A magnetic material comprising: a plurality of soft magnetic alloy particles including Fe, an element L (wherein the element L is any one of Si, Zr, and Ti) and an element M (wherein the element M is Si, Zr) a first oxide film containing an element L and covering the plurality of soft magnetic alloy particles, respectively; and a second oxide film containing the element M and covering the first oxidation a third oxide film containing an element L and covering the second oxide film; a fourth oxide film containing Fe and covering the third oxide film; and a bonding portion, which is the fourth One part of the oxide film is formed by combining the above plurality of soft magnetic alloy particles with each other.
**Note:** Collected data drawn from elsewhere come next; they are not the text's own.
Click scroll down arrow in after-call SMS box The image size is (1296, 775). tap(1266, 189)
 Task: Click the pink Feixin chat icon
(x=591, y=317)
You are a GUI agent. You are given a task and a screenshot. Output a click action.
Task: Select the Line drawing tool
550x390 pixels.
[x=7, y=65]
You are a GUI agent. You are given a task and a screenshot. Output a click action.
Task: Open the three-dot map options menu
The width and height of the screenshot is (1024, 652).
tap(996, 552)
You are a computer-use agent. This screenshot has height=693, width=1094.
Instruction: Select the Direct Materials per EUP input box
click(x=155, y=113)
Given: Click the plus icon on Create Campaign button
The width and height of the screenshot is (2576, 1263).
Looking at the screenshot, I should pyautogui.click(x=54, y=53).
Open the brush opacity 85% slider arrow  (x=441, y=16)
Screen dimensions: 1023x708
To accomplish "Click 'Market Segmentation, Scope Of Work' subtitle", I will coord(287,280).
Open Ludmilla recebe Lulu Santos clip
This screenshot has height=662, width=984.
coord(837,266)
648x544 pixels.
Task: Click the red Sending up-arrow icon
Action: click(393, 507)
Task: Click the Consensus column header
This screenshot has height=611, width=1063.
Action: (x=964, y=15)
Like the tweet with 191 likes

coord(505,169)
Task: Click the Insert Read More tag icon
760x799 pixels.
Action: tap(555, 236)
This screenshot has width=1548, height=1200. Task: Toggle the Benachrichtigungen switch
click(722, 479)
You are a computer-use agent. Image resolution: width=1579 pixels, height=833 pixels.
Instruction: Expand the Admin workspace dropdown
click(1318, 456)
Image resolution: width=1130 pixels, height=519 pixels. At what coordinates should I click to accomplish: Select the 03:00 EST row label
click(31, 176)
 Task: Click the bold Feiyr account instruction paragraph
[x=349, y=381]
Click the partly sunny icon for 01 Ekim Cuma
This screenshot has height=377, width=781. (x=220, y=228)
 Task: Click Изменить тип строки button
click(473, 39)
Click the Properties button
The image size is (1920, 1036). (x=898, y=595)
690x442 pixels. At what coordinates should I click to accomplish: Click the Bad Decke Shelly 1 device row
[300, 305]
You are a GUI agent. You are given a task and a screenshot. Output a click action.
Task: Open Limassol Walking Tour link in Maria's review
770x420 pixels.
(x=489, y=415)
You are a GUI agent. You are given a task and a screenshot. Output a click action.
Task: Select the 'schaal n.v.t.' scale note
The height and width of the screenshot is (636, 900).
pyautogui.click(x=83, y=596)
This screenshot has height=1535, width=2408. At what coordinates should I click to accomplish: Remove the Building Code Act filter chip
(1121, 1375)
The magnetic material of claim 1, wherein the element M is Cr. The magnetic material of claim 1, wherein the element L is Si. The magnetic material of claim 2, wherein the element L is Si. The magnetic material according to any one of claims 1 to 4, wherein the third oxide film has a thickness equal to or greater than a thickness of the first oxide film. The magnetic material according to any one of claims 1 to 4, wherein the third oxide film has a thickness of 1 nm or more and 20 nm or less. The magnetic material according to claim 5, wherein the third oxide film has a thickness of 1 nm or more and 20 nm or less. A magnetic material comprising: a plurality of soft magnetic alloy particles including Fe, an element L (wherein the element L is any one of Si, Zr, and Ti) and an element M (wherein the element M is Si, Zr) a first oxide film containing an element L and covering the plurality of soft magnetic alloy particles, respectively; and a second oxide film containing the element M and covering the first oxidation A third amorphous oxide film containing an element L covering the second oxide film, and a fourth oxide film containing Fe and covering the third oxide film. An electronic component comprising a magnetic core comprising the magnetic material according to any one of claims 1 to 8.